Data extracts:

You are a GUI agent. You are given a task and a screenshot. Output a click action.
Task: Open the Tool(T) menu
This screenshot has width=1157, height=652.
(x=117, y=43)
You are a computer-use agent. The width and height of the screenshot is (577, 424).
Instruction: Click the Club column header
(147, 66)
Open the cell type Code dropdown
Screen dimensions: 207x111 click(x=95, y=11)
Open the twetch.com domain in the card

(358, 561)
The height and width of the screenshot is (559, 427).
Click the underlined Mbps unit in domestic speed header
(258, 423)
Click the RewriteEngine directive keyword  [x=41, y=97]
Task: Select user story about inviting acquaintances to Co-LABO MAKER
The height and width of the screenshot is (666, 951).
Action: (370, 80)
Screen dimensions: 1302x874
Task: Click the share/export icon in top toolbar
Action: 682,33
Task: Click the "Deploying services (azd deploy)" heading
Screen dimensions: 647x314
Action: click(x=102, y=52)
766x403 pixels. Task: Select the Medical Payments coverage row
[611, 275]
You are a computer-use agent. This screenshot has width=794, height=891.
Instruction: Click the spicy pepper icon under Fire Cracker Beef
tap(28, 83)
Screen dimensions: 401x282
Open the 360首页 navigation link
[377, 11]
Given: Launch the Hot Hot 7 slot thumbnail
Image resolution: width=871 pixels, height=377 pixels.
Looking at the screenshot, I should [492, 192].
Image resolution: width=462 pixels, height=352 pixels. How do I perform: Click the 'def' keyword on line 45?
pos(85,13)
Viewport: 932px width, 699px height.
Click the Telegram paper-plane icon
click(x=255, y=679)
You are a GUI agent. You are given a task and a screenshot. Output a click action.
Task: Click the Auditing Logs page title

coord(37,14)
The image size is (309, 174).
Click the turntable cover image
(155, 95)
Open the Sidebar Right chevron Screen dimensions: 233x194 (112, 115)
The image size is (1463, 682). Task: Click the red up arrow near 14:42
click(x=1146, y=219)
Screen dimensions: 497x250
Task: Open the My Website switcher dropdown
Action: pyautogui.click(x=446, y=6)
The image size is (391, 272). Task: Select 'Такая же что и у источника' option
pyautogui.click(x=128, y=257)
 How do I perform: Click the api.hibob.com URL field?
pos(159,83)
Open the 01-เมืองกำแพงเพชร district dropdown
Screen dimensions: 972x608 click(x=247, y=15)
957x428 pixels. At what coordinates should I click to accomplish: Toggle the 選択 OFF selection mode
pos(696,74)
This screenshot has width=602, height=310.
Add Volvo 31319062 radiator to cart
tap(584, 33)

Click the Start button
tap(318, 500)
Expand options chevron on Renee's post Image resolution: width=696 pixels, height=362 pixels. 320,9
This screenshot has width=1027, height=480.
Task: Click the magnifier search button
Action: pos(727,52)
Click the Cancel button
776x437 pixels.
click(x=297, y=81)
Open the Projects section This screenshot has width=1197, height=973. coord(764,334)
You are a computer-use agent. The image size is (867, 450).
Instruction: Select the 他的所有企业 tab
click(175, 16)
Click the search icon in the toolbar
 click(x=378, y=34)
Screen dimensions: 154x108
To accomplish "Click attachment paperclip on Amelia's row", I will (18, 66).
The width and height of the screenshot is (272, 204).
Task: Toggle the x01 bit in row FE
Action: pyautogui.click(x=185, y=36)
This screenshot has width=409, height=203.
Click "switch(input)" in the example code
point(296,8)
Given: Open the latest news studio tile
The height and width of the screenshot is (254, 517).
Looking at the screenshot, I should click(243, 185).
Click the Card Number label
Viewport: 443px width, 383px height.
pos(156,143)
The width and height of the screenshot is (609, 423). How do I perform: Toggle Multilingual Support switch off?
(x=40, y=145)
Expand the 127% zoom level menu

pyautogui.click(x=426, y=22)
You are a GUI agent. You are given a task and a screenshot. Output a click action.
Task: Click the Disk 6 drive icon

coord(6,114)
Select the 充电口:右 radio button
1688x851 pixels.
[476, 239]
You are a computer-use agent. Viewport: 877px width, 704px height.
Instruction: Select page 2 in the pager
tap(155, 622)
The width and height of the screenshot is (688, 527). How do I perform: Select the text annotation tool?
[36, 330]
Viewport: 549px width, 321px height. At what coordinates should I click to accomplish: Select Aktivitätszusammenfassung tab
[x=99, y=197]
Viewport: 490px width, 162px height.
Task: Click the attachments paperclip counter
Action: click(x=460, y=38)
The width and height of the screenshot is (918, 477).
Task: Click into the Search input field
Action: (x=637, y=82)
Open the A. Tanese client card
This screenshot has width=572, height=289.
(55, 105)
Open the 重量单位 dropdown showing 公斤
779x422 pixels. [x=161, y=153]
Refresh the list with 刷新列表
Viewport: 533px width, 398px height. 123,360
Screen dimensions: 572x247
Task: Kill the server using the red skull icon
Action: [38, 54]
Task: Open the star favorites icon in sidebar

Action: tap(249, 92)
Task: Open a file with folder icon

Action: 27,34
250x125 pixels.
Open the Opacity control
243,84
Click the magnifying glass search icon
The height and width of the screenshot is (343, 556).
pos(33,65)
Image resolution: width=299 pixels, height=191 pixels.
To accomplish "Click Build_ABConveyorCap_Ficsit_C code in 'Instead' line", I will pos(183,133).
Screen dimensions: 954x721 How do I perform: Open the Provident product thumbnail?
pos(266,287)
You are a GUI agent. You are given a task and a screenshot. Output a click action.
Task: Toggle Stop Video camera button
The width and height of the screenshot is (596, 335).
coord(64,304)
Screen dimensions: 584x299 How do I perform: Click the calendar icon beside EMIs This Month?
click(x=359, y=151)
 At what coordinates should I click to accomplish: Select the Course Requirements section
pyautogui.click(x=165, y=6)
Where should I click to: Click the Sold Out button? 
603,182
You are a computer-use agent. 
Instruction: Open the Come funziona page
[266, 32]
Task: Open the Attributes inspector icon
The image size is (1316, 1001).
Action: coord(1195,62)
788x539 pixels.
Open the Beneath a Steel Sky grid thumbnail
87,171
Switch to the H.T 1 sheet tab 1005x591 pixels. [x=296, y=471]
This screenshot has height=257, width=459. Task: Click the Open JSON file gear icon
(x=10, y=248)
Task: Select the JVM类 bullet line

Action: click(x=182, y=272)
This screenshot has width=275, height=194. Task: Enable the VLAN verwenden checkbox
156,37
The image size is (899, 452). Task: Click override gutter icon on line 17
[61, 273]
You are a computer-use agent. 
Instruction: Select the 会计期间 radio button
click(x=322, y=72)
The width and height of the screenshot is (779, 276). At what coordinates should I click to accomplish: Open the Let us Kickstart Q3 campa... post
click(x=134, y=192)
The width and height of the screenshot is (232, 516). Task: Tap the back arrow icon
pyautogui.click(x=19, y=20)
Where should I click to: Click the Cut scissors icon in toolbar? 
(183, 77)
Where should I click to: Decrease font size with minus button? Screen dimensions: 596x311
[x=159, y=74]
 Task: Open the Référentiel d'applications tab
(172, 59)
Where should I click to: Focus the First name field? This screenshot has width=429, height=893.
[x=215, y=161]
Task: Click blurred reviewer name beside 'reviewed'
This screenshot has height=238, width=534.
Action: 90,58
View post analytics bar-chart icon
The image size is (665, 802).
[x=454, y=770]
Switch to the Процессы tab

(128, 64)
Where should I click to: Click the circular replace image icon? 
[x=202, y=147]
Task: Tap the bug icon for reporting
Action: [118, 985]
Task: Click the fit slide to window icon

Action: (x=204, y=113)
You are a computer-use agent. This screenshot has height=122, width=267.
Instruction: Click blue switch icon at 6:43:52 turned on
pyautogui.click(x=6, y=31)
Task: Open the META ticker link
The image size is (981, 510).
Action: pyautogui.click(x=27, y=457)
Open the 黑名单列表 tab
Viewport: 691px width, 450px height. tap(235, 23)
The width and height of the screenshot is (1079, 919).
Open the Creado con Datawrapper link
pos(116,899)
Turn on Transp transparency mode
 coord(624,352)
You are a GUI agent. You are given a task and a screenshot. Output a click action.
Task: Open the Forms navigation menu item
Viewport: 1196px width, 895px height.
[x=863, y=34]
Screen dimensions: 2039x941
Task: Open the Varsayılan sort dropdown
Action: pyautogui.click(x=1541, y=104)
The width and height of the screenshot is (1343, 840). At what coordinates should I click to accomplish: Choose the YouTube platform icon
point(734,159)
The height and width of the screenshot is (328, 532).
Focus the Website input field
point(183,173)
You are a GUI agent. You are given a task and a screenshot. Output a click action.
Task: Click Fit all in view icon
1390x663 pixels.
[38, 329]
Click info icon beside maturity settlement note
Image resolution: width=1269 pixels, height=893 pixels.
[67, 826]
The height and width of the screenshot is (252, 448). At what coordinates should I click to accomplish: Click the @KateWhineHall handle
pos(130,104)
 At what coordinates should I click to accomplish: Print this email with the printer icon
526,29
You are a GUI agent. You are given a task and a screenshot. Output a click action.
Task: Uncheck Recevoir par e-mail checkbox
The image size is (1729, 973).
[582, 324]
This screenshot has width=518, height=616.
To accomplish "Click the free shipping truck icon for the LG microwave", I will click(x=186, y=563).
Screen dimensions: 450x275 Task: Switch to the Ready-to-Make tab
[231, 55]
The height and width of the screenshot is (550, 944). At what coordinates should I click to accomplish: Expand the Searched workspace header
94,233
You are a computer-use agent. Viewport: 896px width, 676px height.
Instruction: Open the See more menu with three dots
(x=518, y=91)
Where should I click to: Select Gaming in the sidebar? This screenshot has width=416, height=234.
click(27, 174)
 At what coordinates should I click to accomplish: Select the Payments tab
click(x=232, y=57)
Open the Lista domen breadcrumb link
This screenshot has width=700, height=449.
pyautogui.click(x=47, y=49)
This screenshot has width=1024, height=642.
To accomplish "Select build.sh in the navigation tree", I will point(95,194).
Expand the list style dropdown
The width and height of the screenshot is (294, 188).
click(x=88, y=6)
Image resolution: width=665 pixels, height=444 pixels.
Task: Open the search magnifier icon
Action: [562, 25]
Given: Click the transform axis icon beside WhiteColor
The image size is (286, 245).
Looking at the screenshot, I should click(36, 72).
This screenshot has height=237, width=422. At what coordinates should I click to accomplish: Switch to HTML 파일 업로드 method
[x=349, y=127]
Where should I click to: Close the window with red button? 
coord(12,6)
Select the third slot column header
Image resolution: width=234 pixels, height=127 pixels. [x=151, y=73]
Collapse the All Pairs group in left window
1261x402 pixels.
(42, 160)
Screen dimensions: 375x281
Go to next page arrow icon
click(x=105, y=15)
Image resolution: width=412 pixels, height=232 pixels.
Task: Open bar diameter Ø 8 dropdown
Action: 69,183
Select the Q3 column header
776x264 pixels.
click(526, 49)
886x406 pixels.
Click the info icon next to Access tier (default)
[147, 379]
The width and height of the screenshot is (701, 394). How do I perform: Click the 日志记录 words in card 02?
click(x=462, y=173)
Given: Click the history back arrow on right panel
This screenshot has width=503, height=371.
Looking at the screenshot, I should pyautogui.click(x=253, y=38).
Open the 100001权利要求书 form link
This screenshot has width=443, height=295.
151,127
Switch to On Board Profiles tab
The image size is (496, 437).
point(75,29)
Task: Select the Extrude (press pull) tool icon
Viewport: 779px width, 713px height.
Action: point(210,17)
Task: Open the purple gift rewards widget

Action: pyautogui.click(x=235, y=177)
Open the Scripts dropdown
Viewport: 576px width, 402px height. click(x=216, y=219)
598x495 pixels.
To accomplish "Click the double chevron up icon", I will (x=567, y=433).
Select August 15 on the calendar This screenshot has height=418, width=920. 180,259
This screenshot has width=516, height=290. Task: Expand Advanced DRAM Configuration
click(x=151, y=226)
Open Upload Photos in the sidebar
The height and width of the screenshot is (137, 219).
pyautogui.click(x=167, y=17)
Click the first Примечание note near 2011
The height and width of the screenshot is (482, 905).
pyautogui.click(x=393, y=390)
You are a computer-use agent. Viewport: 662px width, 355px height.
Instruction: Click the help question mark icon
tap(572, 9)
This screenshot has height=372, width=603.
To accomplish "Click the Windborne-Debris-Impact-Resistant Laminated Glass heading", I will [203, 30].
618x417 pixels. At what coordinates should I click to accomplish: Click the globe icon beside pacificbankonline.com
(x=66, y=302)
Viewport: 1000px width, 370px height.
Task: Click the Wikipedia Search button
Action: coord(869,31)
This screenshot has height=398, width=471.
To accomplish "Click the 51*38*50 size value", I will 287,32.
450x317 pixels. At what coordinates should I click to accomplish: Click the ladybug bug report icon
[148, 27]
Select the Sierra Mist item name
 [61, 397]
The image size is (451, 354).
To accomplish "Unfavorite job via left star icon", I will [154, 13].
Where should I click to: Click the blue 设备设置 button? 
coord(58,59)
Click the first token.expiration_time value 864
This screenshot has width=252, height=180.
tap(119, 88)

Directions for this task:
Every line from the line containing "The image size is (391, 272)." through the line containing "Open the Projects" in the records above must be retyped exactly. Leave out the rest.

Response to this task:
The image size is (391, 272). Task: Select 'Такая же что и у источника' option
pyautogui.click(x=128, y=257)
 How do I perform: Click the api.hibob.com URL field?
pos(159,83)
Open the 01-เมืองกำแพงเพชร district dropdown
Screen dimensions: 972x608 click(x=247, y=15)
957x428 pixels. At what coordinates should I click to accomplish: Toggle the 選択 OFF selection mode
pos(696,74)
This screenshot has width=602, height=310.
Add Volvo 31319062 radiator to cart
tap(584, 33)

Click the Start button
tap(318, 500)
Expand options chevron on Renee's post Image resolution: width=696 pixels, height=362 pixels. 320,9
This screenshot has width=1027, height=480.
Task: Click the magnifier search button
Action: pos(727,52)
Click the Cancel button
776x437 pixels.
click(x=297, y=81)
Open the Projects section This screenshot has width=1197, height=973. coord(764,334)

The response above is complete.